Jitter is an experiment in what it would look like to work in a programming language that enables you to interactively lay down the train tracks in front of you as you're going.

Instead of figuring out everything in advance and running it later, just litter your program with NotImplementedErrors or call functions that don't even exist yet, and instead of letting your program crash, Jitter will handle these cases at runtime by allowing you to implement the function just in time. So, rather than these situations being the end of the road leading to some uncrecoverable crash, you can just lay down some more track in front of you and keep on keepin on!

CoRecursive Programming Language Jam Submission

This project is my submission to a 2 week (1 week planning - 1 week implementation) programming language jam hosted in the CoRecursive Slack Community. Don't expect this to be a fully fledged, bulletproof project.

Design

Before

If you have functions like:

def foo():
  print("In foo")
  bar()

def bar():
  print("In bar")
  raise NotImplementedError("Oh no, this function's not implemented yet!")

and a program like this:

if __name__ == "__main__":
  foo()

normally, you'd run into a crash, something like:

In foo
In bar
Traceback (most recent call last):
  File "/Users/jasonsteving/Projects/PLJam/ex.py", line 10, in <module>
    foo()
  File "/Users/jasonsteving/Projects/PLJam/ex.py", line 3, in foo
    bar()
  File "/Users/jasonsteving/Projects/PLJam/ex.py", line 7, in bar
    raise NotImplementedError("Oh no, this function's not implemented yet!")
NotImplementedError: Oh no, this function's not implemented yet!

:(

After

With Jitter, you can simply wrap your program like:

if __name__ == "__main__":
  with Jitter():
    foo()

and now, any time a NotImplementedError is reached, Jitter will automatically handle the error, pausing execution and asking you for a (re-)implementation of the offending function (potentially using LLM code-generation). Then, once you've given it the valid implementation, Jitter will edit the source code in place to replace the bad implementation with your new implementation, and then by way of stack inspection, Jitter will literally resume your program from where it left off, but this time using the new given implementation.

This idea is repeatable within a given session, so you can incrementally build out your program, laying one more piece of track in front of you at a time so that the program never dies just because something wasn't yet implemented yet.

Stretch Goal Idea

In the future, I may extend this to handle NameError, e.g:

  File "/Users/jasonsteving/Projects/PLJam/ex.py", line 2, in foo
    bar()
    ^^^
NameError: name 'bar' is not defined

to give you a chance to implement the non-existent function and keep going.

Install Using UV

Install Jitter using the below command:

$ uv add jitter-llm --optional cli

If you don't want to be able to autogenerate scaffolding for programs that can be implemented via Jitter, drop the --optional cli args.

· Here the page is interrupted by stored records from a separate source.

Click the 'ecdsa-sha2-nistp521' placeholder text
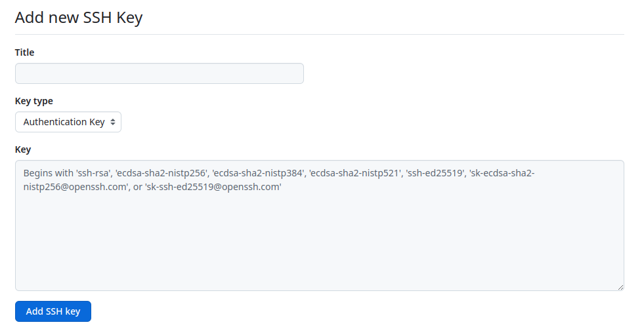 [354, 174]
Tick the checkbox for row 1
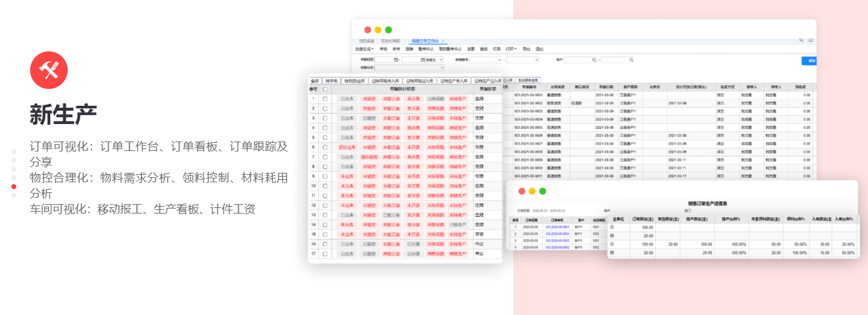This screenshot has width=868, height=315. [x=325, y=99]
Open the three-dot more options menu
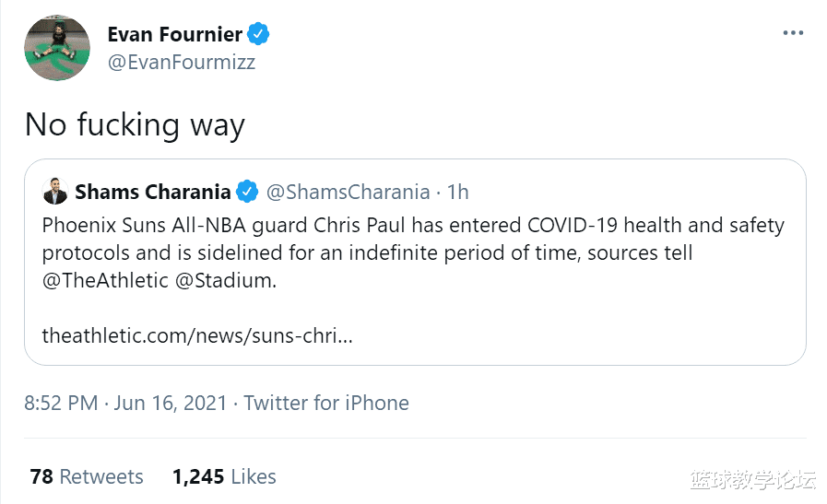 coord(793,33)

Auto-Generate Scaffolding for Programs to Try Out Jitter

The fastest way to get started with Jitter and get a feel for it is to run something like:

$ mkdir -p "sample/text_box_repl"
$ uv run jitter --output_dir "sample/text_box_repl" --desc "A repl that echoes but allows users to choose the shape of the boxes"

Claude Code will then go off and generate the scaffolding for the program you described, leaving all the implementations as raise NotImplementedError("...") so you can implement the detailed behavior using Jitter. Btw, you may ask yourself "why not just have Claude Code go and implement the full implementation for me then? Why use Jitter at all?"...I encourage you to try out both! Try just giving Claude Code the exact same one liner prompt directly, letting it run in auto-accept-edits mode, and see if it produces something you're happy with! In my experience I've actually been surprised that Jitter actually seems to do a better job of building out the program more efficiently than Claude Code on its own, but hey, this is all an experiment.